It is important to understand that attempts to beat the market through active stock picking have a poor track record. Stocks on average go up, and in Bull markets every stock picker thinks they are a genius. In general, any random individual stock is as good an investment as throwing a dart at random. Sometimes picking a stock can actually be worse than a dart because you’re following the masses and failing to think like a contrarian.
That being said, there are factors which can help determine the average expected return of a stock simply by what characteristics the stock has.
Recently, we got this question from one of our readers:
I read Dan Lyons’ inside tell-all book “Disrupted: My Misadventure in the Start-Up Bubble” and thought it was hilarious. Now, I have a family member who works at Hub Spot and has stock options. What do you think?
Let’s use some of the publicly available information about HubSpot, Inc. (HUBS) to see what factors the stock shares.
Hub Spot is a publicly traded company that develops inbound marketing software for companies to manage and promote their online presence. The company started trading publicly in the summer of 2014.
All of the following information was taken from Yahoo! Finance, Schwab, and Morningstar after the close of the market on December 27, 2017.
Here is the stock growth for the past year:
The growth of HUBS stock over the past 12- months from $46.15 per share to $88.90 is up 92.63%.
We have all heard that past performance is no guarantee of future results. More accurately, past performance has little if anything to do with future returns. The fact that HUBS is up 92.63% over the past 12-months has little if anything to do with its future returns. All of the publicly available information has already been factored into its current price.
That makes the below prediction of 4.02% additional growth from the “analyst” particularly suspect.
Here are some additional statistics about HUBS:
HUBS is a Mid-Cap Growth stock. A mid-cap company’s market capitalization lies between $2 and $10 billion. Market capitalization is calculated as how much it would cost to buy all of the outstanding shares at the current share price. Growth stocks are stocks whose price-to-earning (P/E) and price-to-book (P/B) ratios are high. Since HUBS has no earnings its price-to-earnings ratio is infinite.

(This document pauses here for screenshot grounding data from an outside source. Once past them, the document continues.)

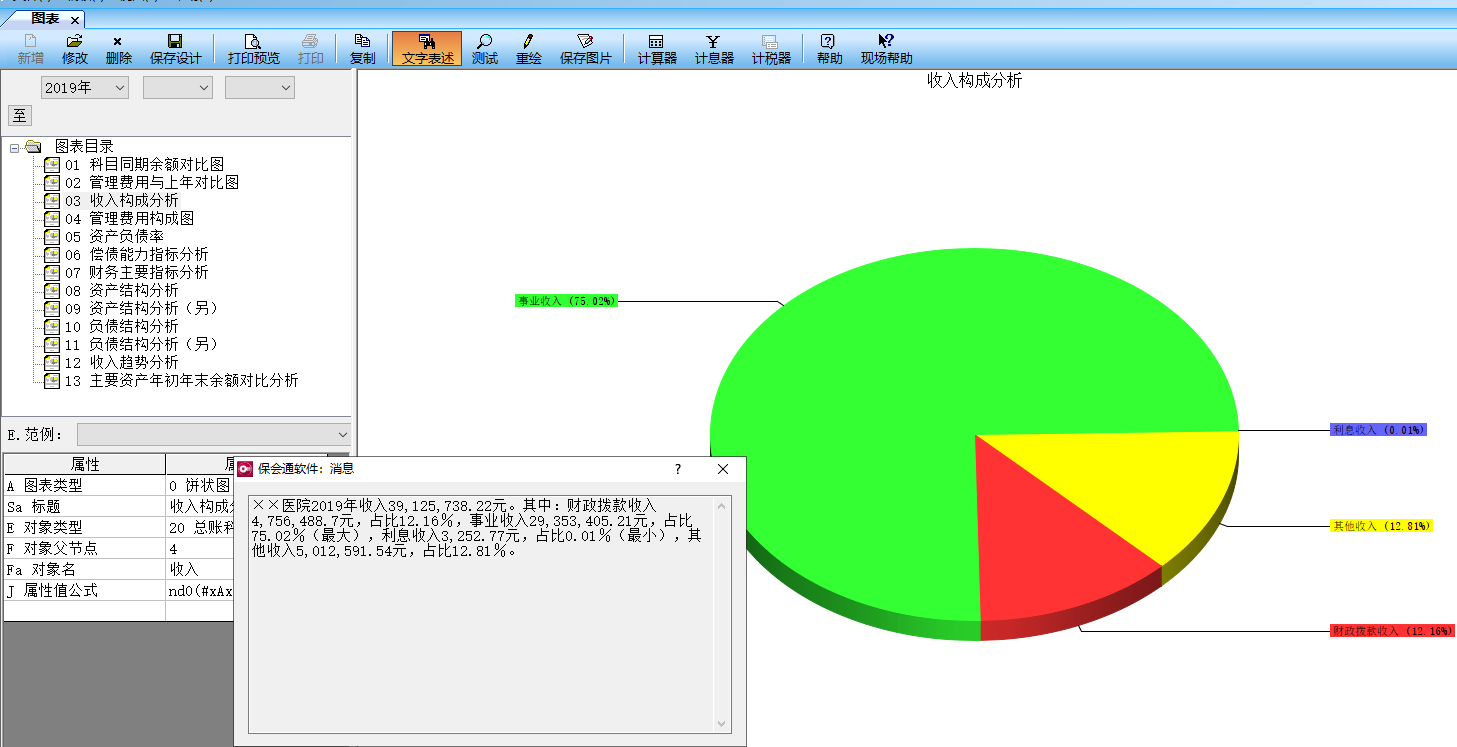Viewport: 1457px width, 747px height.
Task: Switch to the 图表 tab
Action: point(45,19)
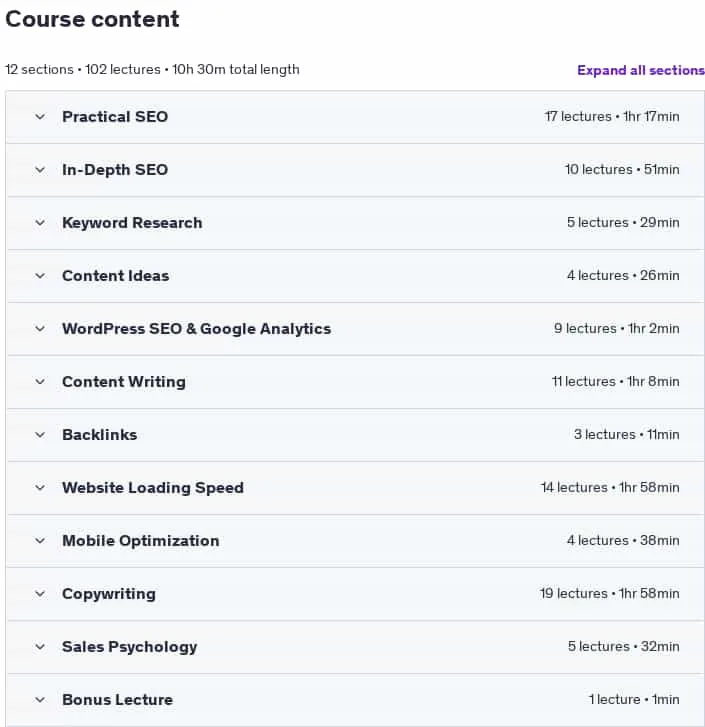Open the WordPress SEO & Google Analytics chevron
The width and height of the screenshot is (705, 727).
pyautogui.click(x=40, y=329)
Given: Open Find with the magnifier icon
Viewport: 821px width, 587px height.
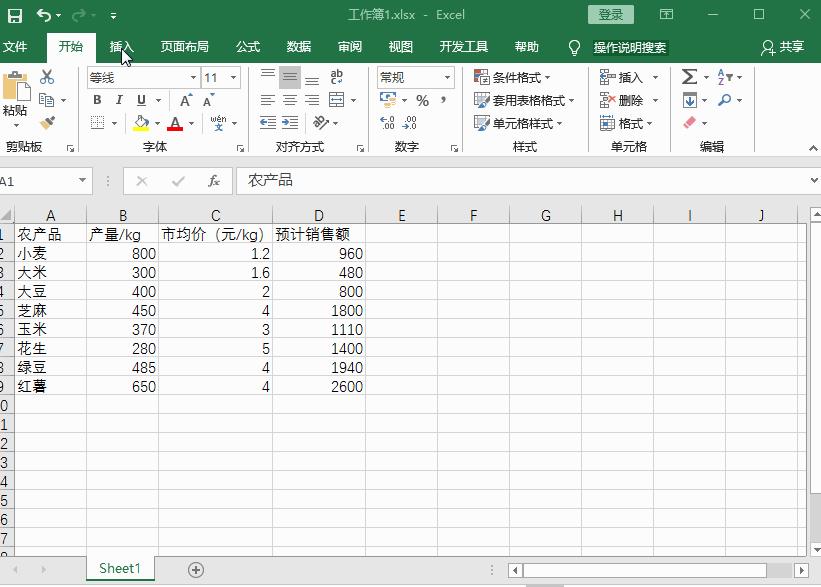Looking at the screenshot, I should click(x=725, y=100).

One way of thinking about a stock’s value is to imagine a stock selling for $15 per share and earning $1 per share in earnings each year. If the company pays the earning to its share holders, in 15 years you will have been repaid the cost of purchasing the share and still own the share of stock which would continue to pay future earnings. That stock would have a price-to-earning (P/E) ratio of 15.
You might ask why anyone would pay $88.90 for a share of HUBS when it is losing $1.15 per share every year. It is because people think that the earnings will grow such that future earning will better justify the current value of the stock. That reasoning is why the share price of a growth stock can drop suddenly when it doesn’t grow as much as expected.

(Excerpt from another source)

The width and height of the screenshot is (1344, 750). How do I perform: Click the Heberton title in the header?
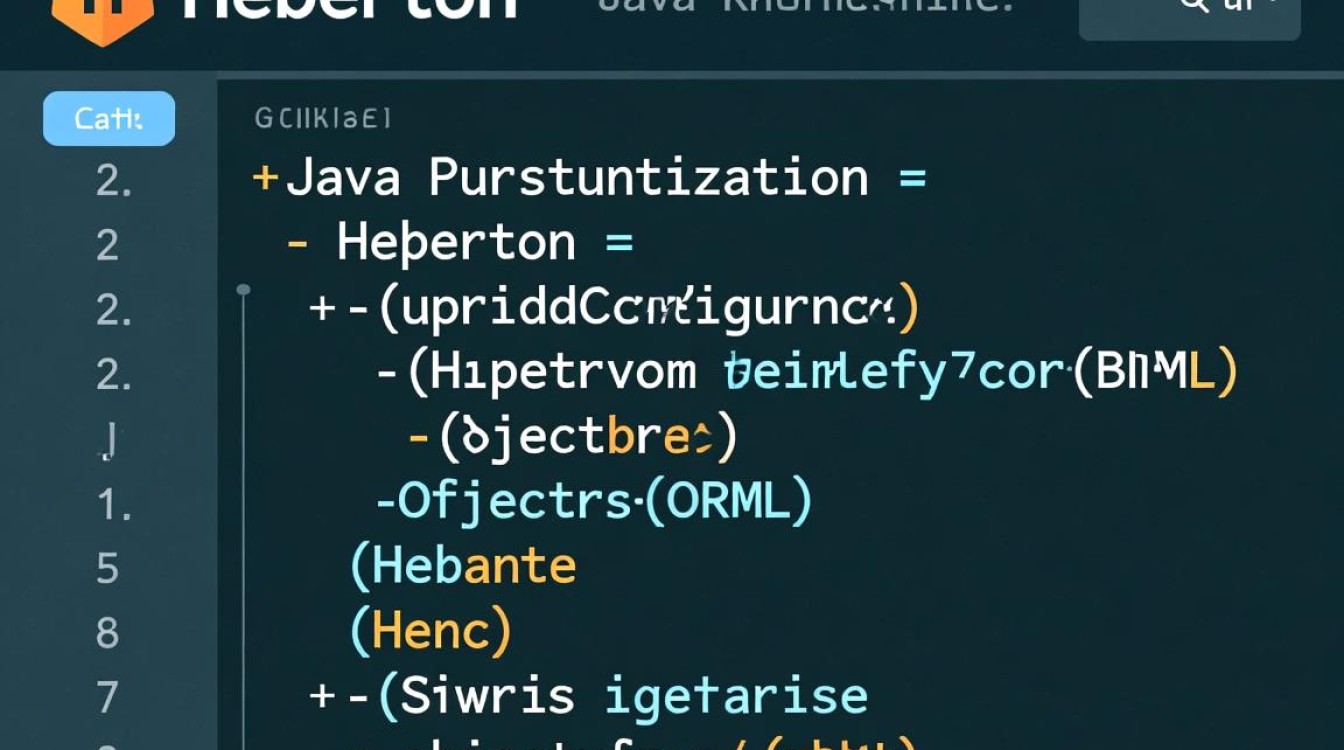[350, 10]
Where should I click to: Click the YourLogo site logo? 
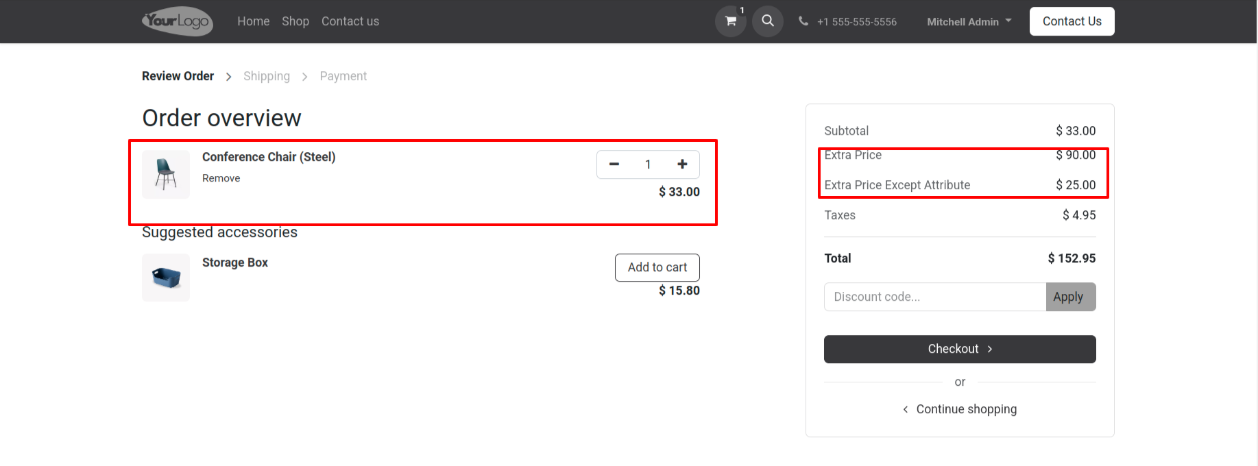point(177,21)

Although HUBS earnings over the past four quarters has been negative, the company has been doing better and has been exceeding analyst’s estimates.
Despite all this rosy outlook, mid-cap growth is a category that we recommend avoiding or under-weighting in a static asset allocation. The category has a lower return and a higher volatility than other style boxes. HUBS also appears to have a higher than average volatility in its statistics with a beta of 2.34. Beta is a measurement of how sensitive a stock is to market volatility. HUBS, on average, moves 2.34 times what the market moves.

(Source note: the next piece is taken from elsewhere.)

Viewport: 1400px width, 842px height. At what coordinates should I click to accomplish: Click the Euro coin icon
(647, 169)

HUBS is part of the technology sector. Generally, the technology sector in the United States is one of the best performing sectors.
HUBS is a tiny 0.03% component of the Vanguard Information Technology ETF (VGT), which is on our Buy List. VGT is up 38.80% over the past 12 months. Aggregating the 369 stocks that comprise VGT together in one ETF reduces the volatility compared with investing in a single stock such as HUBS.
So do analysts recommend it or not? Among the 20 analysts listed on Yahoo! Finance not one of them thought that the stock would under perform the market:
And just so you won’t let 20 nameless analysts talk you into buying a stock, Schwab grades the stock as a “D” and lists the stock as an under-performer. Here is their rationale for that rating:
Stock options are often offered at a discount. For example, employees may be allowed to purchase a certain number of shares at a discount from what the stock is trading. If employees can purchase the stock at a 5% discount, your family member could immediately purchase the maximum number of shares and sell them the next day for a 5% gain. Since the gain would be a short term capital gain, they would owe income tax on the appreciation. Alternately, if they held the stock for over a year the gain would be long term capital gains and they would owe tax at a lower rate.
We generally recommend holding the stock just over a year and then selling the stock for long term capital gains. But holding the stock for a year risks the stock going down in price.
Given the lack of earnings and the volatile nature of the stock, I would not recommend purchasing this individual stock or over weighting this stock in a portfolio unless the stock options are offered at a lower price.
Furthermore, owning employer stock is more risky than holding any other stock. If the company goes bust or becomes seriously impaired, you not only lose your job but your savings gets wiped out as well. You should limit your holdings of your employer’s stock to 10% of your total portfolio or less.